Policies based solely on one’s own imperial image worked in the short haul only, especially where the disguised crusts cracked, and oozed greed and racism. This, of course, Obama must know to the brim, and guard against. What “colored” person in America is naive of the “strange fruits” of bigotry?

Just like the honest Abe Lincoln, Barack Obama stood today, with one foot in the past and the other knee-deep into the future. In his book, The Audacity of Hope, Obama remembered Abraham Lincoln for the “unyielding opposition to slavery and his determination that a house divided [a nation half slave half free] could not stand.”

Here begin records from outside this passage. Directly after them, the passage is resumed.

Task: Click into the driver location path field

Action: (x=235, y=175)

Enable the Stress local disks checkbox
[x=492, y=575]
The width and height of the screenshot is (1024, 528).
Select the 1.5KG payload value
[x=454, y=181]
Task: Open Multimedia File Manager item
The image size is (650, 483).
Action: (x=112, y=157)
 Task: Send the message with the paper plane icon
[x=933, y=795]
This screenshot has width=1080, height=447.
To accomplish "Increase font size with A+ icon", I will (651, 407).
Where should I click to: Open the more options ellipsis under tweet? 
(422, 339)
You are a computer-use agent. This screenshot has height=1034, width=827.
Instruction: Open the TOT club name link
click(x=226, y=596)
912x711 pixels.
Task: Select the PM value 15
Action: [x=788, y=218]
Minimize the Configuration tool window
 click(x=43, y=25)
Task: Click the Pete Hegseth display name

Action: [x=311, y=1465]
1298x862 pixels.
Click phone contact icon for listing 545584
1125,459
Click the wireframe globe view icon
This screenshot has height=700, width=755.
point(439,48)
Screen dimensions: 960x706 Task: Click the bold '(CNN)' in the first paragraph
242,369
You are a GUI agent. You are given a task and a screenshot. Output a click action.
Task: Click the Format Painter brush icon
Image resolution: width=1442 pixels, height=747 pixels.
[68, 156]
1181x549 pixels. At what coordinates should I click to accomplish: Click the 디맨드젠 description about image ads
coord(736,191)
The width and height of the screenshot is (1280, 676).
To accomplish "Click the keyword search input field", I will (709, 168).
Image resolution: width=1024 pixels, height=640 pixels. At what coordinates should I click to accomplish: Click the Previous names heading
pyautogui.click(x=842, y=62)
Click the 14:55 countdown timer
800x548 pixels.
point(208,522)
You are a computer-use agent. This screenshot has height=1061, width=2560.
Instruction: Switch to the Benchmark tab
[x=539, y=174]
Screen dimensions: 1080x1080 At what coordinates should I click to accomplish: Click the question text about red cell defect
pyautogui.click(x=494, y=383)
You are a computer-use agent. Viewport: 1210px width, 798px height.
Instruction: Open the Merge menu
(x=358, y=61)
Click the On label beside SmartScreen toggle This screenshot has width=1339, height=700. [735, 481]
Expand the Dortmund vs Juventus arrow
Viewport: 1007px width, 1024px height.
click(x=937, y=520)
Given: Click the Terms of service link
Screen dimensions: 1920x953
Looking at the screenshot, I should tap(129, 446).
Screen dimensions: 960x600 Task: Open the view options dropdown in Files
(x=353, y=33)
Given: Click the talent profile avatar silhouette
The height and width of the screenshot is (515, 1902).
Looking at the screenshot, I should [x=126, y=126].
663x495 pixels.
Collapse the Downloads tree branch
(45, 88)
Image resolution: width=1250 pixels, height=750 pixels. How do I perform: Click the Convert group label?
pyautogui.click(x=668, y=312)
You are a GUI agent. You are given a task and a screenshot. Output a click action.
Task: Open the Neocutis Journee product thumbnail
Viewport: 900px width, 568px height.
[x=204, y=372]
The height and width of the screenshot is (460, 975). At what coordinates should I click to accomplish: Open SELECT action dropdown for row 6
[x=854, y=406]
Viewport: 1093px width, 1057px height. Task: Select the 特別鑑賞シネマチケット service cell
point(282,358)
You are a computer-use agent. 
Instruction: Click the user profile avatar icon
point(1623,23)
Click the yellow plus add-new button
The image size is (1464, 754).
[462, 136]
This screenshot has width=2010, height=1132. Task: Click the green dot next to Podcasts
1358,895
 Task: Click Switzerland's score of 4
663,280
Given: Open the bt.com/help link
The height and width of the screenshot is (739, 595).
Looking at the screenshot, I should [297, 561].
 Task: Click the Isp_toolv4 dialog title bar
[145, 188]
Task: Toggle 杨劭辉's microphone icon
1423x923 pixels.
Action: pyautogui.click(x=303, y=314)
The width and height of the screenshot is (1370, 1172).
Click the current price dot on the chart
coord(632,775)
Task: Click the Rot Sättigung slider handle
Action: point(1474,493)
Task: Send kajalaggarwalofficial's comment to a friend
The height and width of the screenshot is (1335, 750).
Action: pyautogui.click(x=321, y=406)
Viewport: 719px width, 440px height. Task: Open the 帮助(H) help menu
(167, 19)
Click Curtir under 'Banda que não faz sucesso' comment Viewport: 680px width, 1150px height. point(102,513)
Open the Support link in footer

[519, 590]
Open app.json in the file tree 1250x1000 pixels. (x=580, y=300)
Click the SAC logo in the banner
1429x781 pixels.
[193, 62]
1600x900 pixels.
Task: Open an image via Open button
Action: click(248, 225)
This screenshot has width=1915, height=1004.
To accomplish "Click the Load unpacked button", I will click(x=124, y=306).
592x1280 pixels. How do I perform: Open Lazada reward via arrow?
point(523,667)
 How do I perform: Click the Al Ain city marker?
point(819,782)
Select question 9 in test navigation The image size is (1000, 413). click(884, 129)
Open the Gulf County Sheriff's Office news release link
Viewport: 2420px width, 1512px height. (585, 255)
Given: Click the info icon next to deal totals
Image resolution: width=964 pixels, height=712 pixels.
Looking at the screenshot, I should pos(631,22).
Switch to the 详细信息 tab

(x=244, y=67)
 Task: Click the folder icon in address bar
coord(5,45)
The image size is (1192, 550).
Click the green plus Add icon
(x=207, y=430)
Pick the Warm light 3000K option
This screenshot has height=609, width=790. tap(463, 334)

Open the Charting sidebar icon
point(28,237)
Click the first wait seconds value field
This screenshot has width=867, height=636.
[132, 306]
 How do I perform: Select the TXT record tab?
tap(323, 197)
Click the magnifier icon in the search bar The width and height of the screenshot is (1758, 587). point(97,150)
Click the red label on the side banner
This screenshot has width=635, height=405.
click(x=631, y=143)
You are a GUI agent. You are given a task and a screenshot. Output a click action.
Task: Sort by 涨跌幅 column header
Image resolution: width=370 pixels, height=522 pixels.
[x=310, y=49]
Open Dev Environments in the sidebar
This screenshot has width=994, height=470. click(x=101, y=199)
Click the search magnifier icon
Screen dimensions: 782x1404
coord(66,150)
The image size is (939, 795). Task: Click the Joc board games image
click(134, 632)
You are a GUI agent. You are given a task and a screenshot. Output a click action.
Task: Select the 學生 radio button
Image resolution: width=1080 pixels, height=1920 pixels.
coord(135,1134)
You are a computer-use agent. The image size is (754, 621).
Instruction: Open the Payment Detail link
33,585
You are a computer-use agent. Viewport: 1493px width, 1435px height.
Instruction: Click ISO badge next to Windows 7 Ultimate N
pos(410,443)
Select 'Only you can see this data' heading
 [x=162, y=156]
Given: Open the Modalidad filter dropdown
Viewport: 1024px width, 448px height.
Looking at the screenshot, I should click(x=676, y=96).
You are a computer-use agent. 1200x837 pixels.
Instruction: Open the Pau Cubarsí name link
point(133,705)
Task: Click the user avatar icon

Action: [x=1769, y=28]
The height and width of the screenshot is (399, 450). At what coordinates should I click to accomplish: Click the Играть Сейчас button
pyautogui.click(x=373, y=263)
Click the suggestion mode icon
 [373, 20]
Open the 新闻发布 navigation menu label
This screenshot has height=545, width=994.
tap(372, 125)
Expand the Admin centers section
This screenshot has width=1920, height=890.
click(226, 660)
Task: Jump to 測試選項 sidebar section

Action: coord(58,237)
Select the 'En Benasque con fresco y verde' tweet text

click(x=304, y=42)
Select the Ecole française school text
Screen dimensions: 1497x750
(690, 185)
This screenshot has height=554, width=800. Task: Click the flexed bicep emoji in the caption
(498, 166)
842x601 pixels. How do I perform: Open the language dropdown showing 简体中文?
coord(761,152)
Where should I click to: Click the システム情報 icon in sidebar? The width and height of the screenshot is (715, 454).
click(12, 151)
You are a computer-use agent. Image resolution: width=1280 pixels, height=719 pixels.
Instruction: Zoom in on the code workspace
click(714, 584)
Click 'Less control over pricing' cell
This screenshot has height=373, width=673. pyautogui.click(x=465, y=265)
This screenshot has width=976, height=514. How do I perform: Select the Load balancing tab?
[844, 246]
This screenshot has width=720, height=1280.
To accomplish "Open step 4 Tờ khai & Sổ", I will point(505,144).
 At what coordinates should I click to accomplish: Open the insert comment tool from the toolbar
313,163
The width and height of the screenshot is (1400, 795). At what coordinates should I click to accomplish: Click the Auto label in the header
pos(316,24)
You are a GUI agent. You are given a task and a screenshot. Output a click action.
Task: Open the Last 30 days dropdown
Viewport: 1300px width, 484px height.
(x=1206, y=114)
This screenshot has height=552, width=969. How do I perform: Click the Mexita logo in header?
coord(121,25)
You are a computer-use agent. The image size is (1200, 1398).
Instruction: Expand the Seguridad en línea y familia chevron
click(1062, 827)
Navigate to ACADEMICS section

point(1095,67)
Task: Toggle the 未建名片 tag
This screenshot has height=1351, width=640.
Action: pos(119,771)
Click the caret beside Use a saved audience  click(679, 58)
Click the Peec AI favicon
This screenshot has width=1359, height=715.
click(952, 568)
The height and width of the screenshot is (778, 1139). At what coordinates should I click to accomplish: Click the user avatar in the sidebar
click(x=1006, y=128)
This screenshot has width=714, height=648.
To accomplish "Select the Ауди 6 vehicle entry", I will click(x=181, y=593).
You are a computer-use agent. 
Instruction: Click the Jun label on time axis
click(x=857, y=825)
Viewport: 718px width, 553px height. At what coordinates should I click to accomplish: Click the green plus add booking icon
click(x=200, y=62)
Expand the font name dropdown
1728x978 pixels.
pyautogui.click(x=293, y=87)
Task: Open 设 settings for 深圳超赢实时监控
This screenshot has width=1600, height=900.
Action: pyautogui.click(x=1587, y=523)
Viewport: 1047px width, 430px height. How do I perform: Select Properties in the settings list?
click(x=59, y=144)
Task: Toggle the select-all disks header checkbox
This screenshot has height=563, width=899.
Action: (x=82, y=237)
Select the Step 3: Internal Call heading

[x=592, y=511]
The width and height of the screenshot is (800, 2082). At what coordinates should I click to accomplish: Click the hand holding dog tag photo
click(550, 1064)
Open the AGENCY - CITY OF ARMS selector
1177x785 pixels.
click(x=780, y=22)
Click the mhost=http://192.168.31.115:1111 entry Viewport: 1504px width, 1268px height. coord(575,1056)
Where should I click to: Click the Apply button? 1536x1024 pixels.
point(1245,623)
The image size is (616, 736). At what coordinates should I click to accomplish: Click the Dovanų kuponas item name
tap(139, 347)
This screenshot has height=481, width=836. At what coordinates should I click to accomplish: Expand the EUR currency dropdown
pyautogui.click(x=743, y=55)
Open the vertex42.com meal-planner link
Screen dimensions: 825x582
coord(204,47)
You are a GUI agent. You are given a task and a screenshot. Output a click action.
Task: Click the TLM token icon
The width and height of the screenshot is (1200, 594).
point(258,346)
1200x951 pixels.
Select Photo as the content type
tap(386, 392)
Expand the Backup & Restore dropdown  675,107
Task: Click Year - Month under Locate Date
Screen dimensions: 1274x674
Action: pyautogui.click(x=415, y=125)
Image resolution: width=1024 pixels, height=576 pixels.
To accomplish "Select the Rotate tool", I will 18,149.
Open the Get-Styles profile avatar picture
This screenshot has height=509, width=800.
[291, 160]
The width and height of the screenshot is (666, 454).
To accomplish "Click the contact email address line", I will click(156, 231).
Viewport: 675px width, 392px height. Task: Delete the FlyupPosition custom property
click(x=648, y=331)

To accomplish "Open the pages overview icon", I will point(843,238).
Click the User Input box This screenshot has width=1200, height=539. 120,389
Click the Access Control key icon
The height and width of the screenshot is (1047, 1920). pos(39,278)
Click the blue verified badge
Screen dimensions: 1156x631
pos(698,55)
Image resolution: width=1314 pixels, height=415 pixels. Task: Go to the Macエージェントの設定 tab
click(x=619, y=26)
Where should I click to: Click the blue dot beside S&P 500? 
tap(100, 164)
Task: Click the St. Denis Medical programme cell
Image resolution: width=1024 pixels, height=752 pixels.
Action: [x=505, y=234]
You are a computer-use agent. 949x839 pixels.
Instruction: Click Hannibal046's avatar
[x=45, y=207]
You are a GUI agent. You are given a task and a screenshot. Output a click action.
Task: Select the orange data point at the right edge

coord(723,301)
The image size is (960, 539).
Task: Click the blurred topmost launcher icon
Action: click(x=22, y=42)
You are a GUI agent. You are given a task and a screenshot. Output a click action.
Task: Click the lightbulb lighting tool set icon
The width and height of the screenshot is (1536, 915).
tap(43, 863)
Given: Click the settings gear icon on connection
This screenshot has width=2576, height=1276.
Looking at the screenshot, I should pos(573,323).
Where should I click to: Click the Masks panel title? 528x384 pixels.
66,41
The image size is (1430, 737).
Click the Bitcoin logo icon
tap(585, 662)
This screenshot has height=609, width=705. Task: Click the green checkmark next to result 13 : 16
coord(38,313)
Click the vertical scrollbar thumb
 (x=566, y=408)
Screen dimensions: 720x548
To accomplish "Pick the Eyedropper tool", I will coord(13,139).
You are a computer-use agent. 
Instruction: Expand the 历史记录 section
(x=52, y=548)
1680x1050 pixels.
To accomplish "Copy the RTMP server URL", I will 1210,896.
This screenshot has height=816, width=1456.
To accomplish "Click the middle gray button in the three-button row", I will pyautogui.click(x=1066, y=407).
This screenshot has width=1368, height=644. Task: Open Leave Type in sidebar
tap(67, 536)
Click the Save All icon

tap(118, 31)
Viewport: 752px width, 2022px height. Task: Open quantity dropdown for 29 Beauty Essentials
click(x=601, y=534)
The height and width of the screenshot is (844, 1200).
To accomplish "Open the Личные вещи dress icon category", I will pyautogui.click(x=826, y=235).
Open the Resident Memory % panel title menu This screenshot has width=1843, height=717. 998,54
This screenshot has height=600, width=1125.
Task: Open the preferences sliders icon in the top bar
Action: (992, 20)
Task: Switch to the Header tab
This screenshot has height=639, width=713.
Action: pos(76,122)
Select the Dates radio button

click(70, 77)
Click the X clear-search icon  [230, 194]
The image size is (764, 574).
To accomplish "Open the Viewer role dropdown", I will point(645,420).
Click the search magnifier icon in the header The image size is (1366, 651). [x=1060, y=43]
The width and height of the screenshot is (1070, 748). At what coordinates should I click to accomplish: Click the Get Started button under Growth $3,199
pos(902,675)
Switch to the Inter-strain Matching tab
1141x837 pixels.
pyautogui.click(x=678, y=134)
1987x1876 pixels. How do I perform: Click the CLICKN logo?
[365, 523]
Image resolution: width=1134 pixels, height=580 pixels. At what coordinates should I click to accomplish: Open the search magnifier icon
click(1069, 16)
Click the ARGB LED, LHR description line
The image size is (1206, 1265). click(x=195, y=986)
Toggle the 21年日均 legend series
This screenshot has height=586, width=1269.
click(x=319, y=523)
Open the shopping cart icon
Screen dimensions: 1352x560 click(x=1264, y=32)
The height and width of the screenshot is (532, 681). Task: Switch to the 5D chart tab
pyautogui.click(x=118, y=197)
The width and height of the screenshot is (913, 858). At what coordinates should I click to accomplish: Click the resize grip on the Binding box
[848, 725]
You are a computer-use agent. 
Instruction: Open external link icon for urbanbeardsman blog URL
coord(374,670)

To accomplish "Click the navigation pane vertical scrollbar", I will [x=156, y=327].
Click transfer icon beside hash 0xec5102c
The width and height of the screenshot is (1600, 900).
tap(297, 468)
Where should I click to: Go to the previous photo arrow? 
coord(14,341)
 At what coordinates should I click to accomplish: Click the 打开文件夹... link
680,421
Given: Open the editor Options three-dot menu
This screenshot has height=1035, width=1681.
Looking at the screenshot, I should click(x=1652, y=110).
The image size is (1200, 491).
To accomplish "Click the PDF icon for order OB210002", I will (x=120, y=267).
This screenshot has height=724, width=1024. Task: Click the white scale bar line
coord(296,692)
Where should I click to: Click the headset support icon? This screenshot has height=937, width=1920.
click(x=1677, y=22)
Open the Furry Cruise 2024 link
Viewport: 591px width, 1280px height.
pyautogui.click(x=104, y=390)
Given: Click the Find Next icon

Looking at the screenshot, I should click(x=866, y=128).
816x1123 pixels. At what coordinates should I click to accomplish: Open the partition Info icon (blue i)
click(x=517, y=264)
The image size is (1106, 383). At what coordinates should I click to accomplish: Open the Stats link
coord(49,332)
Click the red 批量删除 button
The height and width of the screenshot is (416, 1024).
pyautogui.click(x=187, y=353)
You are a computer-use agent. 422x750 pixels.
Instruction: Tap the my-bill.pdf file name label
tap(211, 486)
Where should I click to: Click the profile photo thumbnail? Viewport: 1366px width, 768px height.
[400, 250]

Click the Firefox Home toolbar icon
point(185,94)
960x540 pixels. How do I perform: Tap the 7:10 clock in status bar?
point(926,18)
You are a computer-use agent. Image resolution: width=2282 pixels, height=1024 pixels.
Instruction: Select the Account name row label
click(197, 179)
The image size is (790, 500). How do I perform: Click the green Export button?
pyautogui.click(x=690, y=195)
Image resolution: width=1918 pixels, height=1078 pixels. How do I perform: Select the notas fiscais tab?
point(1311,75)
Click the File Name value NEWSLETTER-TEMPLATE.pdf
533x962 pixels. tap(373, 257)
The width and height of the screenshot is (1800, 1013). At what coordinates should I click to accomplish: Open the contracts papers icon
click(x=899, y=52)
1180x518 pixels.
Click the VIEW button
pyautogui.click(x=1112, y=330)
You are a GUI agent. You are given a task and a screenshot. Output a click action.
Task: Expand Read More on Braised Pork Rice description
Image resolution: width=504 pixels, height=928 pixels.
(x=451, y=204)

For a more perfect union, the saga of America’s racial history continues. Will we see the final eclipse? The jury is out. But the good news resides with the youth: Not since President John F. Kennedy (1961 - 1963) has any American leader achieved the star status of Obama.

“Why cry to me? Look to the children.” said the Lord. The screaming, ebullient crowds ever poised to welcome Obama confirmed that if America’s voting age were lowered to 16 years (it is now 18), he would win by a landslide. Not many students in America’s high schools and colleges would not root for Obama. This splendid defiance, thankfully, celebrates America’s racial future.